*** DATA FOR PROCESSING

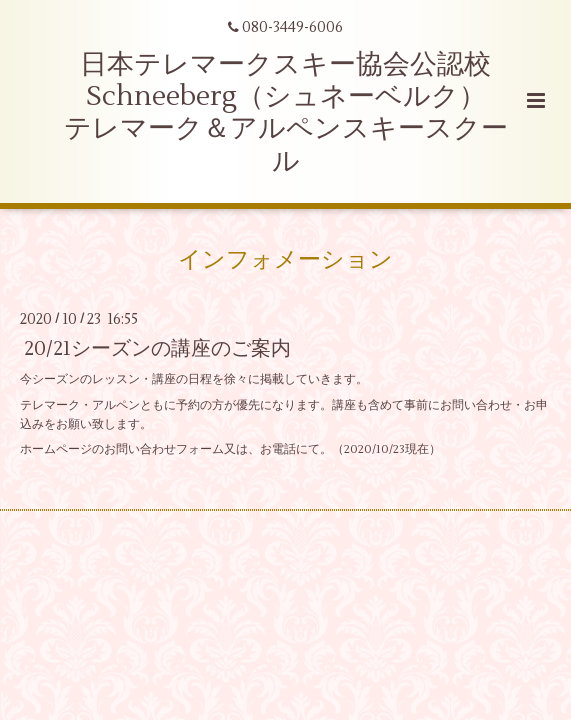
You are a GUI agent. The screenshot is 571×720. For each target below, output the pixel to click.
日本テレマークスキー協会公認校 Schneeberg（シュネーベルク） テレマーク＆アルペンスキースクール (286, 113)
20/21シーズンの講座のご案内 (157, 348)
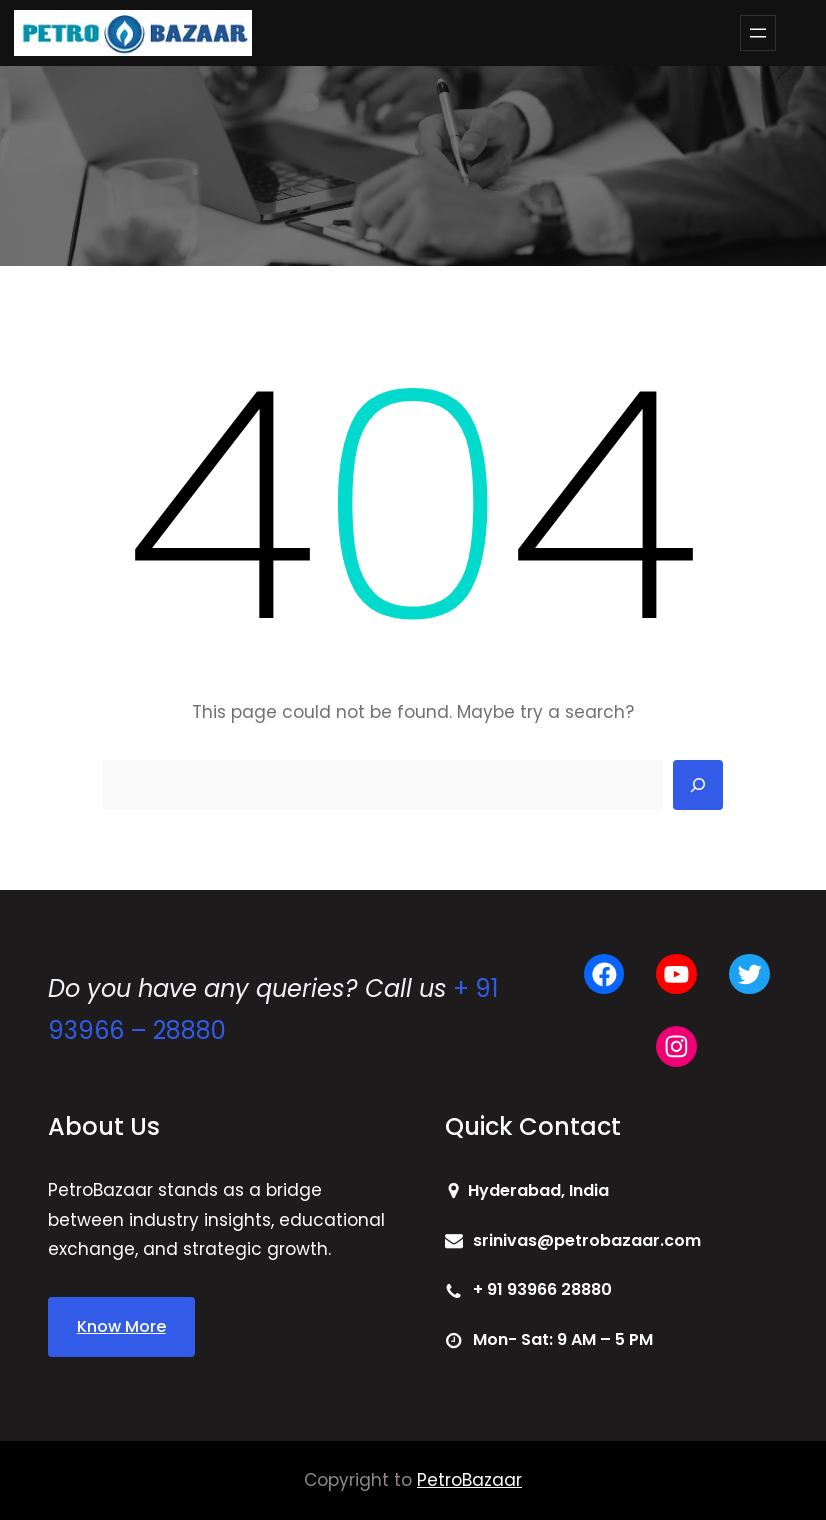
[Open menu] (758, 33)
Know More (121, 1326)
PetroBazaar (469, 1480)
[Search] (698, 785)
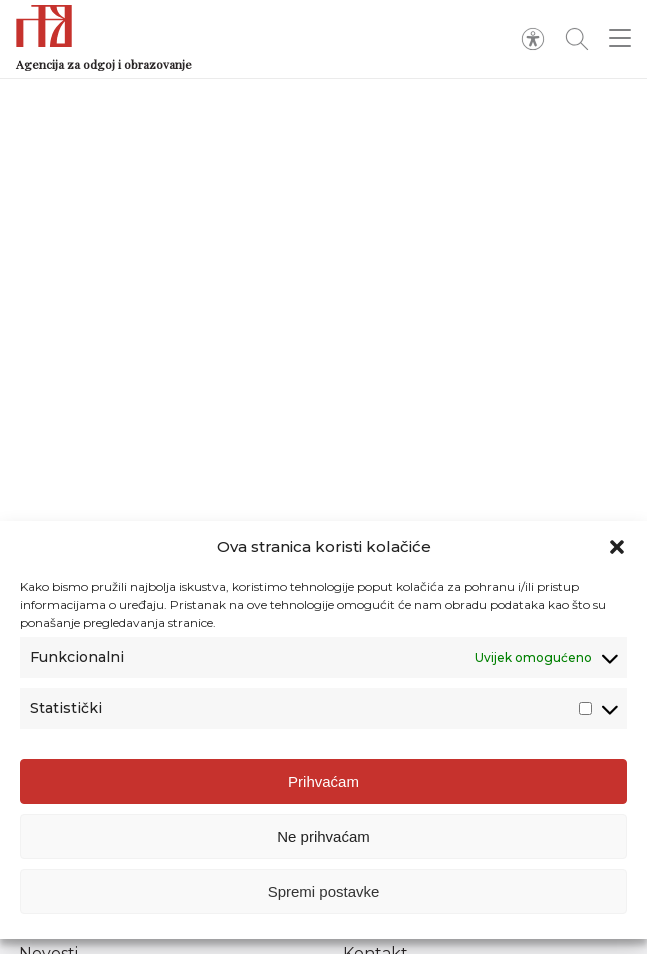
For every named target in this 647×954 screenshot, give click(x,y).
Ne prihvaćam (323, 836)
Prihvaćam (323, 781)
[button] (617, 547)
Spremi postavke (324, 891)
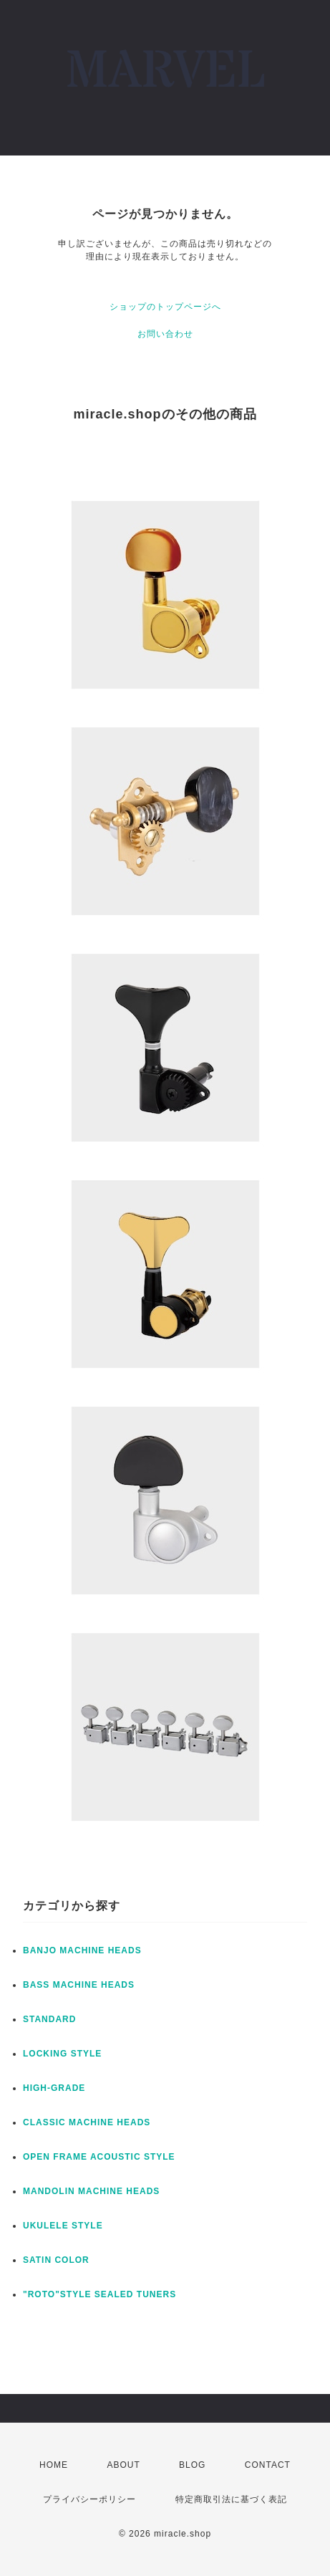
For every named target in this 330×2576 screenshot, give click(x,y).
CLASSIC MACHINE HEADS (86, 2122)
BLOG (192, 2465)
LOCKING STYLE (62, 2054)
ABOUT (123, 2465)
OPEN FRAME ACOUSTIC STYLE (99, 2157)
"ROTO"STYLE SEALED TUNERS (99, 2294)
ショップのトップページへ (165, 307)
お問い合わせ (165, 334)
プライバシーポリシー (89, 2499)
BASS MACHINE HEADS (79, 1985)
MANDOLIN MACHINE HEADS (91, 2191)
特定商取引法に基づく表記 (231, 2499)
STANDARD (49, 2019)
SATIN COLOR (56, 2260)
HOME (53, 2465)
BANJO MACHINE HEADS (82, 1950)
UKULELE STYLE (63, 2226)
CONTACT (268, 2465)
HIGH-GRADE (54, 2088)
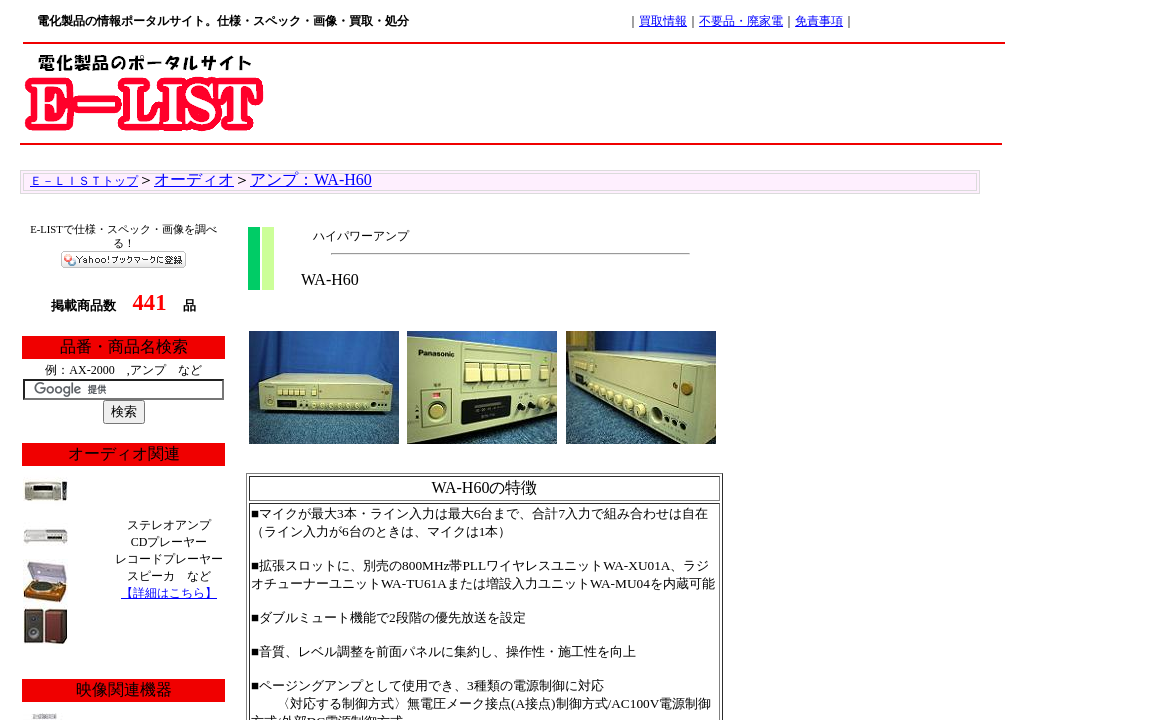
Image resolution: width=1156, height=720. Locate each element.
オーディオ (194, 179)
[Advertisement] (636, 90)
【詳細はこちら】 (169, 593)
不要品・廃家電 (741, 21)
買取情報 (663, 21)
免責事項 (819, 21)
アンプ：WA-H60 (311, 179)
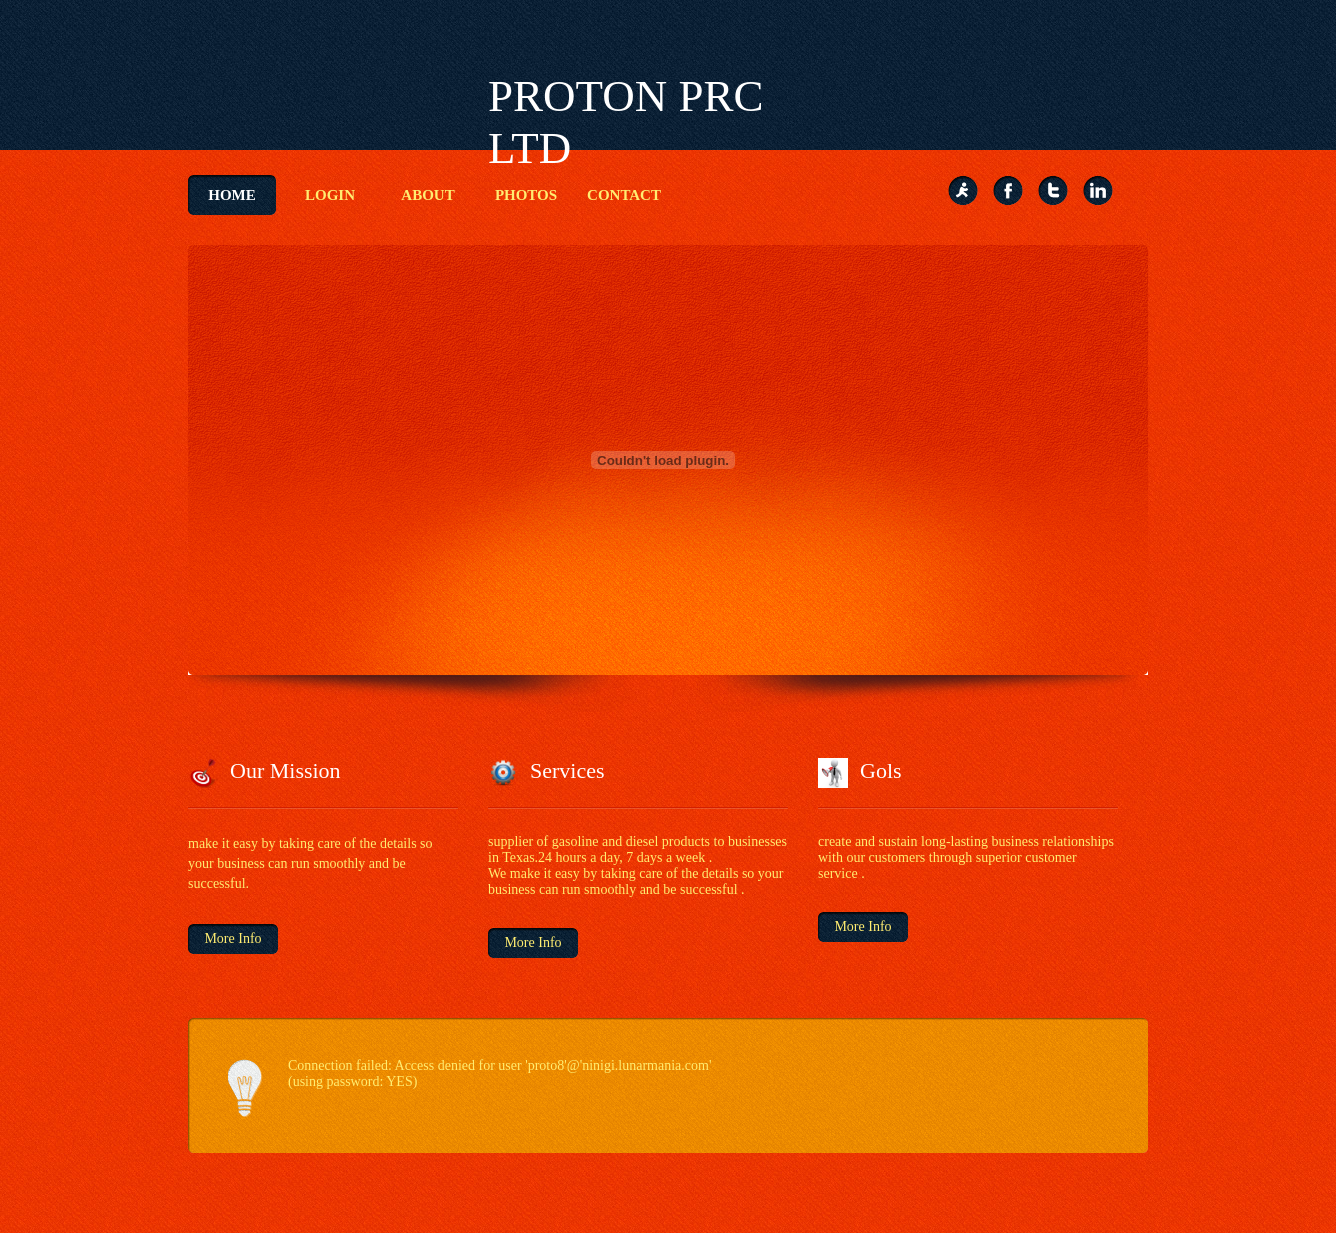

******

WORK REQUIRED:
Copy out all of the material above word for word, character for character, with the coordinates included. Leave out the pictures.

CORRECT RESPONSE:
You are a GUI agent. The screenshot is 571×720. For each target below, output the pixel to click.
日本テレマークスキー協会公認校 Schneeberg（シュネーベルク） テレマーク＆アルペンスキースクール (286, 113)
20/21シーズンの講座のご案内 (157, 348)
[Open menu] (758, 33)
Know More (121, 1326)
PetroBazaar (469, 1480)
[Search] (698, 785)
For every named target in this 647×954 screenshot, give click(x,y).
Ne prihvaćam (323, 836)
Prihvaćam (323, 781)
[button] (617, 547)
Spremi postavke (324, 891)
For every named target in this 330×2576 screenshot, give click(x,y).
CLASSIC MACHINE HEADS (86, 2122)
BLOG (192, 2465)
LOCKING STYLE (62, 2054)
ABOUT (123, 2465)
OPEN FRAME ACOUSTIC STYLE (99, 2157)
"ROTO"STYLE SEALED TUNERS (99, 2294)
ショップのトップページへ (165, 307)
お問い合わせ (165, 334)
プライバシーポリシー (89, 2499)
BASS MACHINE HEADS (79, 1985)
MANDOLIN MACHINE HEADS (91, 2191)
特定商取引法に基づく表記 (231, 2499)
STANDARD (49, 2019)
SATIN COLOR (56, 2260)
HOME (53, 2465)
BANJO MACHINE HEADS (82, 1950)
UKULELE STYLE (63, 2226)
CONTACT (268, 2465)
HIGH-GRADE (54, 2088)
Image resolution: width=1156, height=720. Locate each element.
オーディオ (194, 179)
[Advertisement] (636, 90)
【詳細はこちら】 (169, 593)
不要品・廃家電 (741, 21)
買取情報 (663, 21)
免責事項 (819, 21)
アンプ：WA-H60 (311, 179)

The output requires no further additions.